# [DATA PROVIDED]
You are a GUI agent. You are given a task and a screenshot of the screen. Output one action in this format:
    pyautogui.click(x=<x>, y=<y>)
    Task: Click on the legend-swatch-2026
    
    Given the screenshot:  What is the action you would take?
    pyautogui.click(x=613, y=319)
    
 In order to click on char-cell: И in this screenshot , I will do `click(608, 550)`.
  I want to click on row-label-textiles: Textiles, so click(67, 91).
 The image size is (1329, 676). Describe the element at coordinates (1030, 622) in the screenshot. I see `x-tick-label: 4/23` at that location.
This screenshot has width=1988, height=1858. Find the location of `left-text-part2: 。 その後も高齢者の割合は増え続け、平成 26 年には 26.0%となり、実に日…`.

# [EXERCISE]
Rewrite all of the items above as a numbered list, leaving out any blank lines.

# [RESULT]
1. You are a GUI agent. You are given a task and a screenshot of the screen. Output one action in this format:
2.     pyautogui.click(x=<x>, y=<y>)
3.     Task: Click on the legend-swatch-2026
4.     Given the screenshot:  What is the action you would take?
5.     pyautogui.click(x=613, y=319)
6.  In order to click on char-cell: И in this screenshot , I will do `click(608, 550)`.
7.   I want to click on row-label-textiles: Textiles, so click(67, 91).
8.  The image size is (1329, 676). Describe the element at coordinates (1030, 622) in the screenshot. I see `x-tick-label: 4/23` at that location.
9. This screenshot has width=1988, height=1858. Find the location of `left-text-part2: 。 その後も高齢者の割合は増え続け、平成 26 年には 26.0%となり、実に日…`.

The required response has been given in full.